Provided data:

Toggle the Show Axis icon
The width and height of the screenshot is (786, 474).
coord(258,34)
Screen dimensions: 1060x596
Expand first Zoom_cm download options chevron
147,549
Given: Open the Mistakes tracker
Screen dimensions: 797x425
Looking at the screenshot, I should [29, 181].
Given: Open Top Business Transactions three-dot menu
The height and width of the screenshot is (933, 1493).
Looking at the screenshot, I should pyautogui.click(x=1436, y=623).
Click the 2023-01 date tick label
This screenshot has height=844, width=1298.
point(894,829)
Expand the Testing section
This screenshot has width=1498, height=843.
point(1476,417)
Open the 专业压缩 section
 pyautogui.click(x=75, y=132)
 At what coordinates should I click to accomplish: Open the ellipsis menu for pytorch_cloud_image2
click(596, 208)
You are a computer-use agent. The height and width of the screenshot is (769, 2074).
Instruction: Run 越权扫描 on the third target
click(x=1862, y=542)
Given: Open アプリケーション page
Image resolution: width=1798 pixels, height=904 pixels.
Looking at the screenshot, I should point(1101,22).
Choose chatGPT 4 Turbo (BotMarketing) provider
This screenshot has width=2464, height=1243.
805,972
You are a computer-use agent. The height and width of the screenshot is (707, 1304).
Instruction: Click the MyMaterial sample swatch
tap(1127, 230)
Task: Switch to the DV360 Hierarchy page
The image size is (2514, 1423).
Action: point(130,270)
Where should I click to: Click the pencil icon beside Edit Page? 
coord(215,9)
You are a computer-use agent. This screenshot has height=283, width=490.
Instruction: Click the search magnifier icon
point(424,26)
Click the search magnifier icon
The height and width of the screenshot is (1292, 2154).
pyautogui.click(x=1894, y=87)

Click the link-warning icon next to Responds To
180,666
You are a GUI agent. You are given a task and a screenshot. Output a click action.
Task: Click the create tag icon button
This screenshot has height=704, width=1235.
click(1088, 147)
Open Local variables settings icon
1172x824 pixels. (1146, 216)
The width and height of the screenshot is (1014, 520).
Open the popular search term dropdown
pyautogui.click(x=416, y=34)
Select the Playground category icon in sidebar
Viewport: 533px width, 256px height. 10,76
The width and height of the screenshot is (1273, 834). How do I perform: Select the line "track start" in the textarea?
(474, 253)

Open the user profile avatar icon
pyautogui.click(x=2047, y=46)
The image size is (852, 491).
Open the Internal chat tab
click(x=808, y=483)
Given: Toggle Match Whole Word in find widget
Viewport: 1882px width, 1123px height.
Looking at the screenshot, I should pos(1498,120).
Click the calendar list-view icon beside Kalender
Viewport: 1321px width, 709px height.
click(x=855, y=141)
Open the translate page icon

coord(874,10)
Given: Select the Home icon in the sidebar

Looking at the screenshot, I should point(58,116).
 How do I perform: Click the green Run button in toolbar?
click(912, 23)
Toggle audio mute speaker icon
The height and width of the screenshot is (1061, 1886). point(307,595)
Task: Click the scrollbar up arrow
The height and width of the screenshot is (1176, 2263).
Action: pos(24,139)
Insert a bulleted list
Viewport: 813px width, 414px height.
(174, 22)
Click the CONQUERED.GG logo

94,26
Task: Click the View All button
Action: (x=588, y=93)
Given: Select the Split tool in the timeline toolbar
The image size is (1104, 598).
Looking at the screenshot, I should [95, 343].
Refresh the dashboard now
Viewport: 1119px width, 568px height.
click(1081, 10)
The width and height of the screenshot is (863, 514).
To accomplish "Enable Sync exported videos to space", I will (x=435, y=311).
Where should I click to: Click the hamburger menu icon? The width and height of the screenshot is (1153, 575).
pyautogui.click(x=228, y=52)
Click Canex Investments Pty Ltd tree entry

Your goal: Each line in the records above that contains the word "agent" must be copied.

Result of this task:
You are a computer-use agent. The height and width of the screenshot is (769, 2074).
You are a computer-use agent. The height and width of the screenshot is (707, 1304).
You are a computer-use agent. This screenshot has height=283, width=490.
You are a GUI agent. You are given a task and a screenshot. Output a click action.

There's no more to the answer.